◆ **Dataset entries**
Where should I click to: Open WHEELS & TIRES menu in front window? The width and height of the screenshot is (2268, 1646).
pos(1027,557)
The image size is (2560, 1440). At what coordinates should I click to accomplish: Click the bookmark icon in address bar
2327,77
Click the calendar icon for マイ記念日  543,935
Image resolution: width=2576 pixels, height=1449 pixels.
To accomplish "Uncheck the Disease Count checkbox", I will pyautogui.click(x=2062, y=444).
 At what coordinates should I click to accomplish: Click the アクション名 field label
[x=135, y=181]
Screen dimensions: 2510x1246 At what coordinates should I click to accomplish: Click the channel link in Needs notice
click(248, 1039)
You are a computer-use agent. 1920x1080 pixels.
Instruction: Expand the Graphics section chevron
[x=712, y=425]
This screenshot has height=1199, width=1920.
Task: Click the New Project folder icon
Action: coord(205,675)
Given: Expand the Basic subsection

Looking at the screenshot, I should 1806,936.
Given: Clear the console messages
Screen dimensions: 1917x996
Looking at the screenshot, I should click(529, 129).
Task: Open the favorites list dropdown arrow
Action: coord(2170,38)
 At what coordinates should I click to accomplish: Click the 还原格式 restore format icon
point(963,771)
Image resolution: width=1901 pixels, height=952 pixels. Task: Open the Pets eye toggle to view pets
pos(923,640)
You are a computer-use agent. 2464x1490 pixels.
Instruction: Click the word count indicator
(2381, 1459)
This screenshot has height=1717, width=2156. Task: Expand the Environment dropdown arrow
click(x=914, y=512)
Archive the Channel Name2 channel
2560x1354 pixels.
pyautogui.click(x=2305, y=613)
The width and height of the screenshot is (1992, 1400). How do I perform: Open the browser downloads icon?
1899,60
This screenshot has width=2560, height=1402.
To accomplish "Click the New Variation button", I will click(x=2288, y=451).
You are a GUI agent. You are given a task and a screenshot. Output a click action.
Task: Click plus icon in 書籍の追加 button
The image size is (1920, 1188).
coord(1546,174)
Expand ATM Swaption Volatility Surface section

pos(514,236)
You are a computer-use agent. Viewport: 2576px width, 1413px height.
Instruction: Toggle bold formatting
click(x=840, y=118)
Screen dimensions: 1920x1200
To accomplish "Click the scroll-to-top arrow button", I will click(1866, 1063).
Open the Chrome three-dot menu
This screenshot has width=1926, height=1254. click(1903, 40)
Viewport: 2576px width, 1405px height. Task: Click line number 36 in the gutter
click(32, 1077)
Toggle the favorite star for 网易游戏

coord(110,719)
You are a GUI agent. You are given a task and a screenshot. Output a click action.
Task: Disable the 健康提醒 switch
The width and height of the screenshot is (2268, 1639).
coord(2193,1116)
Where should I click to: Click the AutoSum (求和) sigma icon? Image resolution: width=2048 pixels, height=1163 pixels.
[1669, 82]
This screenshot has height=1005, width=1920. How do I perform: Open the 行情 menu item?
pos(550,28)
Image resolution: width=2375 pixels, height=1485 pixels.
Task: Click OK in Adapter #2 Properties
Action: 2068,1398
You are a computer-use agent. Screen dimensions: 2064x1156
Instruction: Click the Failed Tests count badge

◆ **EXERCISE GOAL**
Look through the entries and find each line that has the string "agent". Copy those lines.

◆ **ANSWER TO THE EXERCISE**
You are a computer-use agent. 1920x1080 pixels.
You are a computer-use agent. 2464x1490 pixels.
You are a GUI agent. You are given a task and a screenshot. Output a click action.
You are a computer-use agent. Viewport: 2576px width, 1413px height.
You are a GUI agent. You are given a task and a screenshot. Output a click action.
You are a computer-use agent. Screen dimensions: 2064x1156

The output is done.